O procedimento é realizado via punção da artéria femoral — um microfuro na virilha —, por onde os cateteres navegam até as ramificações do cérebro. O risco de lesão em outras áreas é mínimo. “O preenchimento com micromolas exclui o fluxo de sangue e resolve o transtorno”, acrescenta Gustavo Paludetto, radiologista intervencionista que atua no Incor Taguatinga e no Instituto de Cardiologia do Distrito Federal (IC-DF). As imagens que guiam a equipe médica são obtidas por ultrassom, tomografia computadorizada, angiografia por subtração digital e radioscopia.

A comerciária Brasília de Paula Teixeira, 53 anos, acredita estar viva graças à RI. Diagnosticada com um aneurisma cerebral já rompido em 2009, ela ficou internada na UTI por 24 dias. “Os médicos me desenganaram, diziam que eu não sobreviveria à cirurgia aberta. Um radiologista intervencionista soube do meu caso e me operou com um único furo na virilha. Graças a ele, estou viva. Três dias depois do procedimento, eu estava em casa com minha família”, relembra.

Promessas
Os miomas uterinos, tumores que atingem 25% das mulheres, também podem ser tratados pela RI. Até a década de 1990, a única solução para o problema era a cirurgia aberta. Na maioria dos casos, o útero era retirado. “Hoje, pelas artérias injetamos microesferas que obstruem os vasos e reduzem a irrigação do tumor. A embolização pode ser feita apenas com anestesia local na virilha e leve sedação. Não há cortes nem perda sanguínea, apenas uma incisão menor que 2mm”, pontua Paludetto.

Entre os pacientes mais beneficiados pela RI, estão os diagnosticados com aneurisma na aorta, cujo rompimento leva 87% das vítimas à morte. Da maior artéria do nosso corpo, saem os ramos que irrigam todos os tecidos do organismo. O método cirúrgico tradicional de retirada do aneurisma envolve procedimentos de risco. O índice de mortalidade é alto e 25% dos pacientes que vencem a cirurgia ficam paraplégicos. “Com a RI, implantamos a mesma prótese colocada na cirurgia convencional. Apenas 0,8% dos pacientes morrem e o índice de paraplegia caiu para 2,2%”, observa o radiologista intervencionista.

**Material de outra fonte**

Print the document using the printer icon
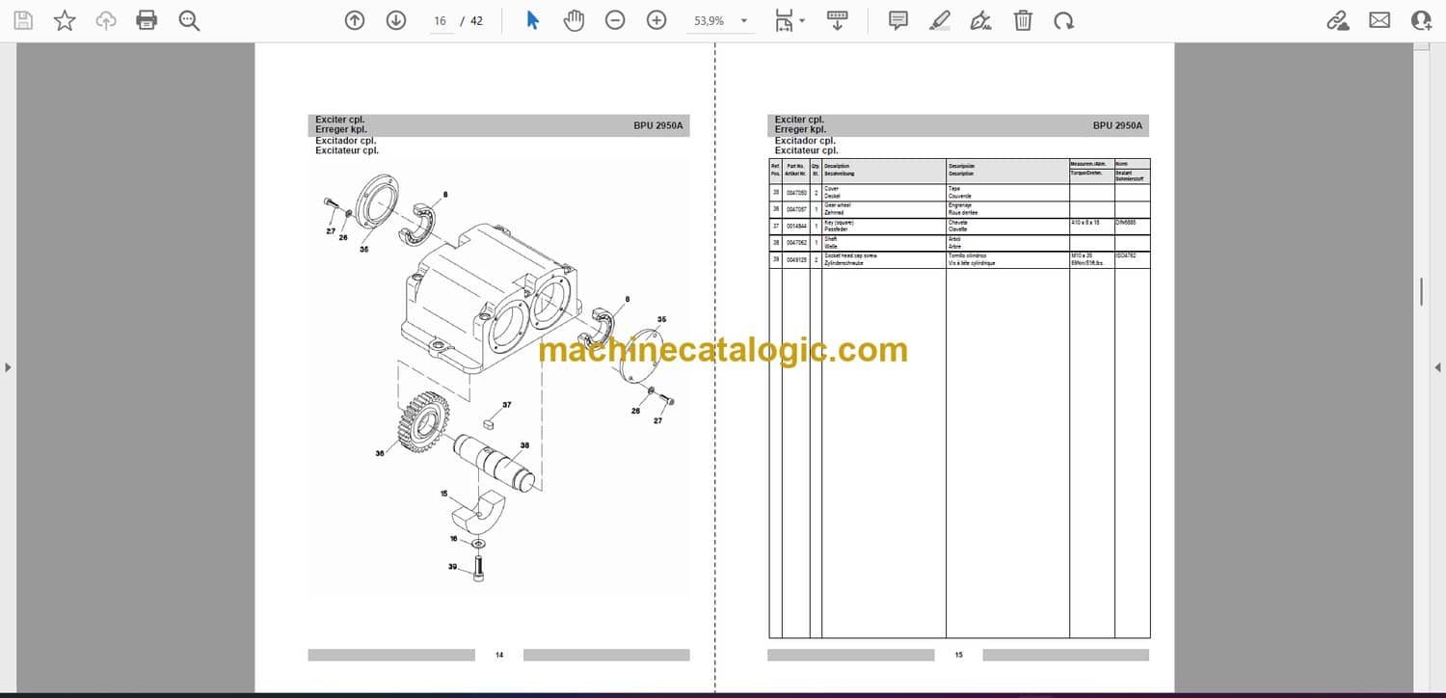The height and width of the screenshot is (698, 1446). click(x=147, y=20)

O médico intensivista Renato de Camargo Viscardi, 63 anos, conta que recebeu o diagnóstico de aneurisma na aorta por um exame de ecografia. “O aneurisma estava crescendo rapidamente e, como médico, sabia dos riscos da cirurgia tradicional, mas já estava por dentro dos benefícios da RI. Optei por esse novo caminho. Poucos dias depois da cirurgia, estava cavalgando. Hoje, levo uma vida absolutamente normal, o que provavelmente não seria possível se tivesse sobrevivido à cirurgia convencional”, considera.

Para Alexander Corvello, o futuro da especialidade mais democrática da medicina é promissor. “Somos pioneiros na medicina moderna. A RI nos exige expertise em anatomia humana, demanda conhecimento de diversas áreas da medicina e destreza com a tecnologia. Até a oncologia tem se beneficiado. O tratamento de alguns cânceres, como o de fígado, por exemplo, ganhou uma ajuda representativa”, avalia. Segundo ele, as expectativas não poderiam ser mais animadoras. “Nos próximos anos, a RI será mais difundida e tratará as enfermidades com ainda mais efetividade e menor agressão para o paciente”, garante.